Brazilian sport shooter

Rodrigo Pimentel Bastos (born July 4, 1967 in Guarapuava) is a Brazilian sport shooter. He represented his nation Brazil in two editions of the Olympic Games (1988 and 2004), and also picked up a silver medal in men's trap at the 2003 Pan American Games in Santo Domingo, Dominican Republic.

Bastos made his official debut at the 1988 Summer Olympics in Seoul, where he shared a fortieth spot with Chinese shooter Gao E in the mixed trap, accumulating a total score of 137 clay pigeons. On that same year, Bastos scored 24 hits to pocket the gold medal at the ISSF World Cup series in Mexico City, Mexico.

Sixteen years after his first Olympics, Bastos qualified for his second Brazilian squad, as a 37-year-old, in the men's trap at the 2004 Summer Olympics in Athens.

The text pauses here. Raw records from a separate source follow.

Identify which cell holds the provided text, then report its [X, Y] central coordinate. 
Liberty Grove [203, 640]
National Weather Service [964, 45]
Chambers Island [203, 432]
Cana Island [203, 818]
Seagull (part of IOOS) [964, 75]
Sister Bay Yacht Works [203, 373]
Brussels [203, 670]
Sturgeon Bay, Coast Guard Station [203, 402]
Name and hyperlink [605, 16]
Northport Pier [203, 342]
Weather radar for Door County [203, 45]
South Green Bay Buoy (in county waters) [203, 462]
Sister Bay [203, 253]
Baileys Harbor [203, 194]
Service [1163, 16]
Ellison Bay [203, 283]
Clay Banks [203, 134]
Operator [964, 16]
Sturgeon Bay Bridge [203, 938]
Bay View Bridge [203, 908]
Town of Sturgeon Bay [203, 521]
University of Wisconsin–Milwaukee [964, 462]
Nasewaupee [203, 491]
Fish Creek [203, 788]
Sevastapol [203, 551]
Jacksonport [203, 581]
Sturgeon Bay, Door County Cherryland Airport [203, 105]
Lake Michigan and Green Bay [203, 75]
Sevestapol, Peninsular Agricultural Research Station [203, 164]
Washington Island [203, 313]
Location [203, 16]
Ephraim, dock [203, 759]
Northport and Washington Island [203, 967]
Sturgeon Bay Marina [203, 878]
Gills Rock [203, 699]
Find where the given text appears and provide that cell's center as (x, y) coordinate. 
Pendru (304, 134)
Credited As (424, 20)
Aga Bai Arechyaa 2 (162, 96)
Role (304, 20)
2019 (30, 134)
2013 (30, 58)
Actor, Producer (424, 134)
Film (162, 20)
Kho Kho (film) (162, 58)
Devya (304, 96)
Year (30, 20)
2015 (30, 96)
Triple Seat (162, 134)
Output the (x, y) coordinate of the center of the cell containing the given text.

Earlier in the process, he placed second behind U.S. sport shooter Lance Bade by a single point difference from the Pan American Games in Santo Domingo, Dominican Republic, ending a 15-year medal drought of his sporting career. He scored 117 out of 125 targets to obtain a fourteenth spot in the prelims, tying his record with four other shooters.

At the 2014 ISSF World Shooting Championships in Granada, Spain, Bastos delivered an astonishing record in the nation's sporting history with a fifth-place finish in the men's trap. With his nation hosting the 2016 Summer Olympics in Rio de Janeiro, Bastos is expected to compete on his third Olympic bid.